As a rule, Israeli ganenets have never met a fire hazard they didn’t like.
Whether it’s the ubiquitous ooltra with the electric cord lying right where the kids can trip on it or the sparklers which the kids are supposed to hold at their birthday parties (!!), these ganenets do everything in their power to show their disdain for basic fire safety.
But at this evening’s Chanukah party, the ganenet took things to a whole new level.
The performance began innocently enough. Each child was given an oversized wooden block covered in gold paper, and they then built a giant chanukiyah out of the blocks.
Now, before any of you interrupt and say that “Building a Chanukiyah Out of Wooden Blocks” is a standard element of gan parties (along with the Giant Draidel Piñata), let me explain that this chanukiyah was different.

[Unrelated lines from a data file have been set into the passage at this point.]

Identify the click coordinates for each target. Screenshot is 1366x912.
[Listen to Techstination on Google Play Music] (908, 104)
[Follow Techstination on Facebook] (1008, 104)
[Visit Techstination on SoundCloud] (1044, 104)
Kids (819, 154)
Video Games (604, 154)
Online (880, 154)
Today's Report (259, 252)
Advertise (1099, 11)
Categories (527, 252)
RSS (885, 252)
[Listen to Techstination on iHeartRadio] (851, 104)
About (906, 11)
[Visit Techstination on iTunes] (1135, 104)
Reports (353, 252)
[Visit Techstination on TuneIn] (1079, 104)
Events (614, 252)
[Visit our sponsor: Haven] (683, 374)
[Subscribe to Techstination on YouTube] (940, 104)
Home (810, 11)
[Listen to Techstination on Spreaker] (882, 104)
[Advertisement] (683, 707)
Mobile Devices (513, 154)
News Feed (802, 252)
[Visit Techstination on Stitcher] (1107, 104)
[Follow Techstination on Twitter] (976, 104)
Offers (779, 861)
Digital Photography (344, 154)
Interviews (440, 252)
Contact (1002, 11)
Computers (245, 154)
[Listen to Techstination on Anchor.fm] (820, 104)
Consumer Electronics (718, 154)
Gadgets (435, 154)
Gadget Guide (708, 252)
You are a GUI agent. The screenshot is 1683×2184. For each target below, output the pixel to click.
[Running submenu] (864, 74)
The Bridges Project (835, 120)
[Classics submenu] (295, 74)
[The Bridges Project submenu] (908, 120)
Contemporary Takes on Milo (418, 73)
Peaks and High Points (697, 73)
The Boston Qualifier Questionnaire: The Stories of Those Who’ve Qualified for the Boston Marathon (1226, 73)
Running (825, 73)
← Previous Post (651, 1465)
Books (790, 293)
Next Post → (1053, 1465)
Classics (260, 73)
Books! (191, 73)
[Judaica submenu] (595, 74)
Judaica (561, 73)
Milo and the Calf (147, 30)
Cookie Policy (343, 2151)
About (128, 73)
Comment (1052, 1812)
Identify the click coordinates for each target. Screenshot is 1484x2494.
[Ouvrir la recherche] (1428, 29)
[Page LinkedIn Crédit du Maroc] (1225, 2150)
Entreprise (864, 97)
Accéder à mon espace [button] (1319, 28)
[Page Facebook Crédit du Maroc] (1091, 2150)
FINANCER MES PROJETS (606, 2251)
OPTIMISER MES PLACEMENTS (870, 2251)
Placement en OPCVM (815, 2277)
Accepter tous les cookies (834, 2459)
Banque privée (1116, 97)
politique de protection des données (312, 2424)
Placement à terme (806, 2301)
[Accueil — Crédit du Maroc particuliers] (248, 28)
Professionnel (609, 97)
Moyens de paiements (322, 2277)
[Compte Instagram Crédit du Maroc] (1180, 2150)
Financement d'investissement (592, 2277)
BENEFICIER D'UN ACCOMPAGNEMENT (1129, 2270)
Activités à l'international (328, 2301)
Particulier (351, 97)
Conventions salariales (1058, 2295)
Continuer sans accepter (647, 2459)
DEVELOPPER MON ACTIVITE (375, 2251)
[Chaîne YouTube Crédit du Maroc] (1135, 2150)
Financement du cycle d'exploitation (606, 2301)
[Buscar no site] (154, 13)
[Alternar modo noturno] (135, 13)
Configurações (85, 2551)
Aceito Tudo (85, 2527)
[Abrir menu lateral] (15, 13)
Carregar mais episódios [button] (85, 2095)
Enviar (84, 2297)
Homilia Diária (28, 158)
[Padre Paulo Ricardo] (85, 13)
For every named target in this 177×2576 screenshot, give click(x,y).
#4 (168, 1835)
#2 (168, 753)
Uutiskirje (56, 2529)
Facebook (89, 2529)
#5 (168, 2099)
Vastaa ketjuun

Instead of placing the blocks on the floor in a single layer, the kids built up. In other words, the chanukiyah was over a meter high. And since the blocks were not uniformly sized, the top layer was far from level.
When the kids were finished, the ganenet put nine (i.e. 8 plus 1 for the shamash) glass bottles each filled with water, olive oil, and floating wicks – on top of the very rickety, wooden structure*.
She then lit the “candles”, and the kids stood around and waved colored paper streamers not too far from the dancing flames.
Apparently, I wasn’t the only one who was nervous, because one of the kids shouted out, “Zeh me’od mesukan!” (“That’s very dangerous!”)
Yet the ganenet merely smiled.
She knew that the laws of physics don’t apply when it comes to gan parties…
* Sorry, no pictures. Our camera’s battery died soon after I arrived at the party.